■ ACTIVITY ■
For the material below, return exactly the lines starting at the one holding "How do I perform: Open the Filter menu?" and ending at the one holding "Click the loadCode", counting both as part of the range.

══════

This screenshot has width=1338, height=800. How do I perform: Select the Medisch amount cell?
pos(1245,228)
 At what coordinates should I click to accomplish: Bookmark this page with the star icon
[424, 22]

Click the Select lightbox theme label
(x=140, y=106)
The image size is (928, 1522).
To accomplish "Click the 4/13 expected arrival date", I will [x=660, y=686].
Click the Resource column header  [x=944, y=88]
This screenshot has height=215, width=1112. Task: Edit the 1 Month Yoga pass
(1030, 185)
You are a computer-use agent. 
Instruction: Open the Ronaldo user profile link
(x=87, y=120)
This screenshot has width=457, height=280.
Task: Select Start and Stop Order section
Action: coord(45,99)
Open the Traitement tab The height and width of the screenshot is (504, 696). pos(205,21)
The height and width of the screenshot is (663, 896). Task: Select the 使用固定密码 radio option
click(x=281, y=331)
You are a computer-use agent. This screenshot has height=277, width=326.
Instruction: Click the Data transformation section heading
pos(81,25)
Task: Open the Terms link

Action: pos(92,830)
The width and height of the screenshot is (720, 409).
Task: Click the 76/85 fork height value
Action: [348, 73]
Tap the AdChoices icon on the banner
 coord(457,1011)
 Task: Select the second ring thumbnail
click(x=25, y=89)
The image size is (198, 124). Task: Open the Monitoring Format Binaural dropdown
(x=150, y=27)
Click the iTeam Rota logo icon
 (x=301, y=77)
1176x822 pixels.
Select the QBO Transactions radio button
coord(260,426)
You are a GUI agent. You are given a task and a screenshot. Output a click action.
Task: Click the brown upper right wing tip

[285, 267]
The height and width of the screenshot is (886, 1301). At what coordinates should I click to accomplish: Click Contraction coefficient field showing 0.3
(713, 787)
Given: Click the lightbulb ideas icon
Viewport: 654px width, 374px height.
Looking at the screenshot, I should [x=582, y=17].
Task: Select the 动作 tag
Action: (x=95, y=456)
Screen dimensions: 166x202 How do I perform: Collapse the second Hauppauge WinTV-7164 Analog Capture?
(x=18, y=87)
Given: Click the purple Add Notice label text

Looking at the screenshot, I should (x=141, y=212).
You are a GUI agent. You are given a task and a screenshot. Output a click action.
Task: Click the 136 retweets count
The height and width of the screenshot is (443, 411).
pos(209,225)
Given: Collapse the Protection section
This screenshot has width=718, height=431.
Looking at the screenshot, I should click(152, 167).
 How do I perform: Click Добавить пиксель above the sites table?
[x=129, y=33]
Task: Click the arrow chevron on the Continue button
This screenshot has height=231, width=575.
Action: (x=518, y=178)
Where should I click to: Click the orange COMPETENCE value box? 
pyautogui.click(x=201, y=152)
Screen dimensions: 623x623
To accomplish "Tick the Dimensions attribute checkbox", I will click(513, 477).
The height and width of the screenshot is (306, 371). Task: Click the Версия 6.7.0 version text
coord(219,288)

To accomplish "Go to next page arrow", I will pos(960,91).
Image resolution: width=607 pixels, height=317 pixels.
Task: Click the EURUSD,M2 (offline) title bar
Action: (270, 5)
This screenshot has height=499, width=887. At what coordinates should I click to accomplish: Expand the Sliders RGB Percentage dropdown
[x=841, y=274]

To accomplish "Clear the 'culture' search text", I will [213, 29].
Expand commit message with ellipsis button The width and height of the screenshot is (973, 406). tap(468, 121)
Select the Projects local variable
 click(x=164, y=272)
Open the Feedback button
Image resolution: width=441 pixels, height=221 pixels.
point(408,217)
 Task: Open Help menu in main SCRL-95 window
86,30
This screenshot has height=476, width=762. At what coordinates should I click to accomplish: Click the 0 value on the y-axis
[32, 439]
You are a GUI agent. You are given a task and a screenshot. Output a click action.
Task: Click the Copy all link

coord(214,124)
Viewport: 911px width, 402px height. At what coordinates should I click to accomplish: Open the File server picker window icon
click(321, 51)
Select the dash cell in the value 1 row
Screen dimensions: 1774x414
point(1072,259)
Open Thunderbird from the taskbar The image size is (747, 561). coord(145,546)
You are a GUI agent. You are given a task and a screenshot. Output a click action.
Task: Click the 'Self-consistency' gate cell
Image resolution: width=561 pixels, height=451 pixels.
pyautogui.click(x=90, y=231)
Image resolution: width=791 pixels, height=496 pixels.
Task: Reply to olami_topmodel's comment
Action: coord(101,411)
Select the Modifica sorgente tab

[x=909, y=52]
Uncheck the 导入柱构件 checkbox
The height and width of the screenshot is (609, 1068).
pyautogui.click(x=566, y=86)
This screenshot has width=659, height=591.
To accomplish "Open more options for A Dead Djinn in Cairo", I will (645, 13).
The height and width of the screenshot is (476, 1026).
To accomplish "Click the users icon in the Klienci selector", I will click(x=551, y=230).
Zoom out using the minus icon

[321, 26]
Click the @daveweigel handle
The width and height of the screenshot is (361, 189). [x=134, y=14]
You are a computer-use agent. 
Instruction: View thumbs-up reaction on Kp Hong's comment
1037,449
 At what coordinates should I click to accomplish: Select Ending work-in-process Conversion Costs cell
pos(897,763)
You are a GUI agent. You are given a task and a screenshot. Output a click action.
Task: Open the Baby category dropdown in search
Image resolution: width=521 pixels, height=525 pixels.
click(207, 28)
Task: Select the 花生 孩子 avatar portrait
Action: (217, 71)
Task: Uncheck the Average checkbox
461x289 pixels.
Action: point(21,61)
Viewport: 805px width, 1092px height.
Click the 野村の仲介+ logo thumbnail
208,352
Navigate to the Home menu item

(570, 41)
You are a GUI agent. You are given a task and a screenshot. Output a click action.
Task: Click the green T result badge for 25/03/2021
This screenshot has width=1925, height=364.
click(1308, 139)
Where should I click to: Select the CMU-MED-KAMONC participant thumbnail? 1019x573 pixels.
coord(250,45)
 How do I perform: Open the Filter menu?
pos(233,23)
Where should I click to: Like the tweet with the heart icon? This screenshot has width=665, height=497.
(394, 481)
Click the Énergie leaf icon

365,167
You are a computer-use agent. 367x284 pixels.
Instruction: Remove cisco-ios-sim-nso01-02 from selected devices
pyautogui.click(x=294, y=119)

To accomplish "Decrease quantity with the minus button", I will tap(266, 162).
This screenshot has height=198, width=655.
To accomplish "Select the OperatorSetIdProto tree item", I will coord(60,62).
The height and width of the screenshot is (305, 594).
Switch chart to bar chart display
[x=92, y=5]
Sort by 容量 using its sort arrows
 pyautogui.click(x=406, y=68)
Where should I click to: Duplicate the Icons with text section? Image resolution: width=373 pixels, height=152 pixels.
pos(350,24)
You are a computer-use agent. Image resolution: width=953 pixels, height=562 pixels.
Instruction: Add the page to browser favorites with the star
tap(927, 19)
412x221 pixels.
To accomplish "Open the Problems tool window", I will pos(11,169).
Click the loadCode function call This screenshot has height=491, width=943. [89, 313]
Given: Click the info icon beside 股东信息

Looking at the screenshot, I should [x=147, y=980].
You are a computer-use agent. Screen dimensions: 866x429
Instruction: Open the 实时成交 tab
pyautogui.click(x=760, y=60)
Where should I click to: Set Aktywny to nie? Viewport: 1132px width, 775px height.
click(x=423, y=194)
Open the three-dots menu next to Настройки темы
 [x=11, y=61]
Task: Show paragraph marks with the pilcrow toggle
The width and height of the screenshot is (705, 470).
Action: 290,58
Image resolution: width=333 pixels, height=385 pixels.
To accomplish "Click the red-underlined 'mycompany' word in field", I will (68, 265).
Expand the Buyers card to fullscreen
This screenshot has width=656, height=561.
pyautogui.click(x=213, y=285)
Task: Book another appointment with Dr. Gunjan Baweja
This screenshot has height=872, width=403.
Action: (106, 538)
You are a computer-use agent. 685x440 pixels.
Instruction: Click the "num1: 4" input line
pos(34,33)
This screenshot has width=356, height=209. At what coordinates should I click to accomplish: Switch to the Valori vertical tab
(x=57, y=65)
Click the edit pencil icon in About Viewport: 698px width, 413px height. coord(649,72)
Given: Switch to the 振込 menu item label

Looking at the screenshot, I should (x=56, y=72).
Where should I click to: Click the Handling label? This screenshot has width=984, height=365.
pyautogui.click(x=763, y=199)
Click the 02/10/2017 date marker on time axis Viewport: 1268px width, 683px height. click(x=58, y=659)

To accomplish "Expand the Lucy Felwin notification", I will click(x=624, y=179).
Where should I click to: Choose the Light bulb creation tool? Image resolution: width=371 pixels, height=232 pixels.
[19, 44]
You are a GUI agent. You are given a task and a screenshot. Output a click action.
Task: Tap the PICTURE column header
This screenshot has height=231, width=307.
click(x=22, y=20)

══════

■ SOLUTION TO THE PROBLEM ■
 How do I perform: Open the Filter menu?
pos(233,23)
Where should I click to: Like the tweet with the heart icon? This screenshot has width=665, height=497.
(394, 481)
Click the Énergie leaf icon

365,167
You are a computer-use agent. 367x284 pixels.
Instruction: Remove cisco-ios-sim-nso01-02 from selected devices
pyautogui.click(x=294, y=119)

To accomplish "Decrease quantity with the minus button", I will tap(266, 162).
This screenshot has height=198, width=655.
To accomplish "Select the OperatorSetIdProto tree item", I will coord(60,62).
The height and width of the screenshot is (305, 594).
Switch chart to bar chart display
[x=92, y=5]
Sort by 容量 using its sort arrows
 pyautogui.click(x=406, y=68)
Where should I click to: Duplicate the Icons with text section? Image resolution: width=373 pixels, height=152 pixels.
pos(350,24)
You are a computer-use agent. Image resolution: width=953 pixels, height=562 pixels.
Instruction: Add the page to browser favorites with the star
tap(927, 19)
412x221 pixels.
To accomplish "Open the Problems tool window", I will pos(11,169).
Click the loadCode function call This screenshot has height=491, width=943. [89, 313]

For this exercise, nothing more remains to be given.